Look through the material that follows and show every line with the string "This".

Dataset records:
==================================================
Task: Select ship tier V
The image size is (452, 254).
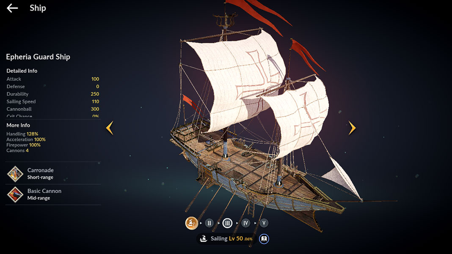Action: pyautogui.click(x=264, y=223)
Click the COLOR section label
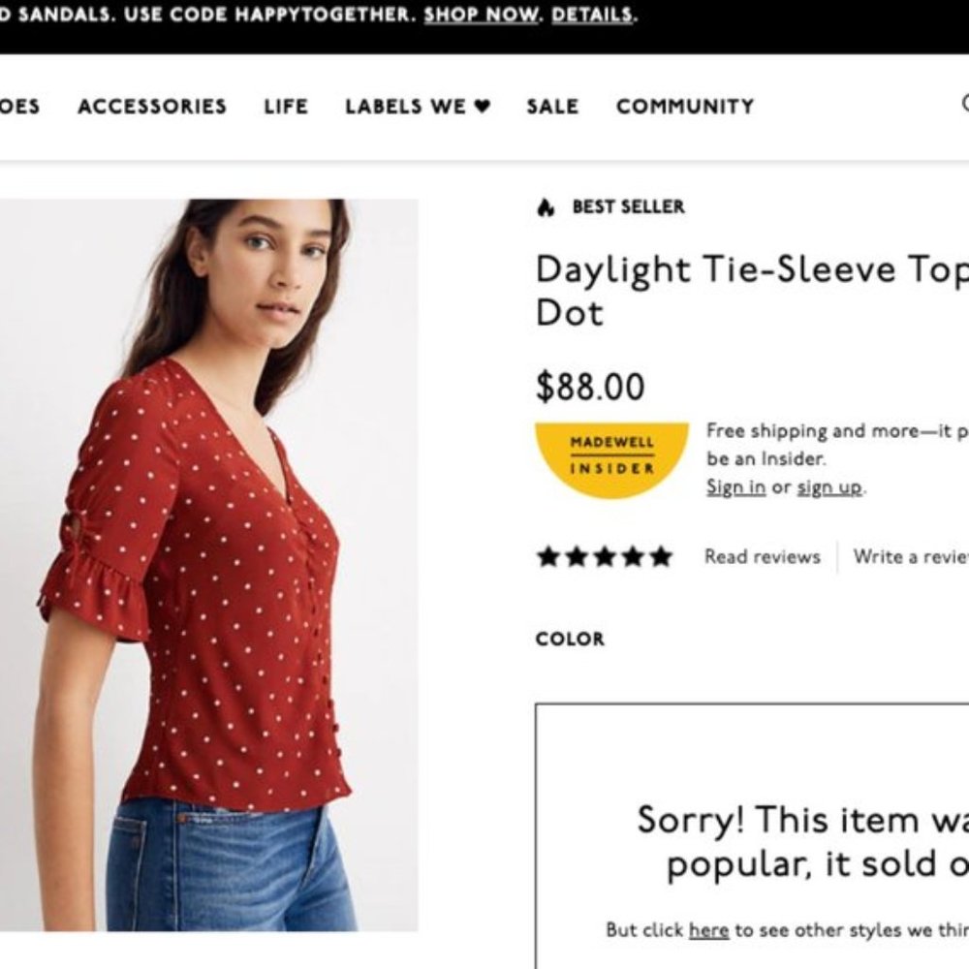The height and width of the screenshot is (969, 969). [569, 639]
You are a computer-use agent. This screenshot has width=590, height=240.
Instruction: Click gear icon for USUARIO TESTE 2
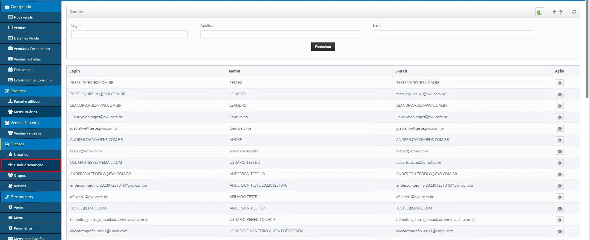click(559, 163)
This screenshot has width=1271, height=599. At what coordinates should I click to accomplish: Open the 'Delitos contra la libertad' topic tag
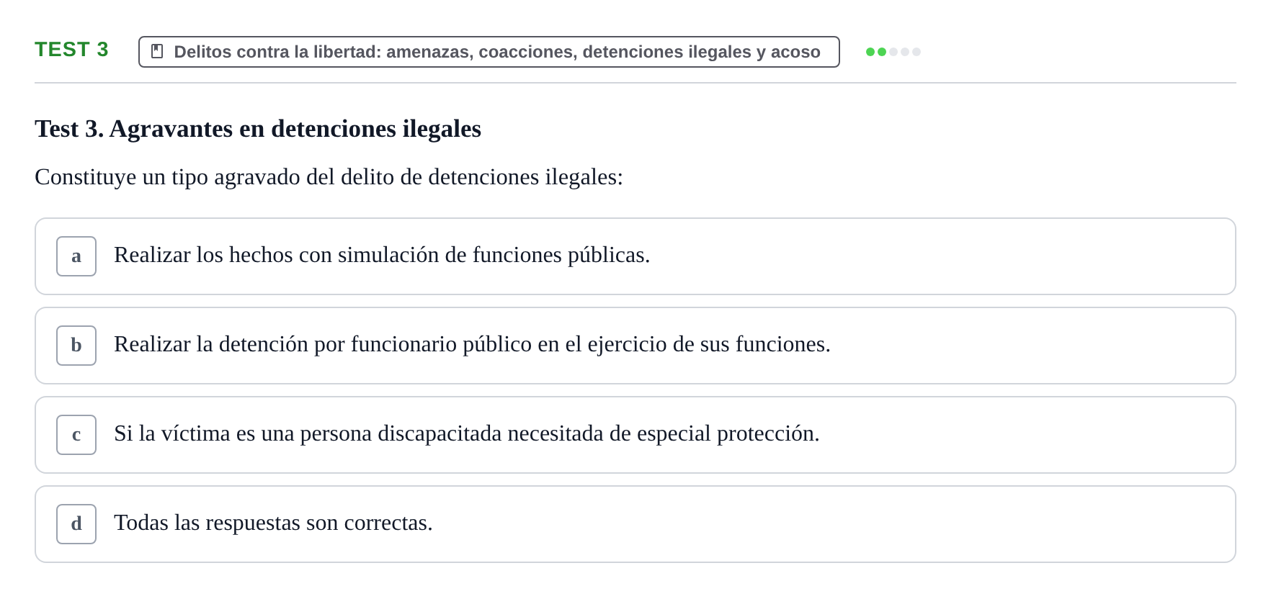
==================================================
Written response:
You are a computer-use agent. This screenshot has width=590, height=240.
This screenshot has width=1271, height=599. At what coordinates should I click to accomplish: Open the 'Delitos contra la libertad' topic tag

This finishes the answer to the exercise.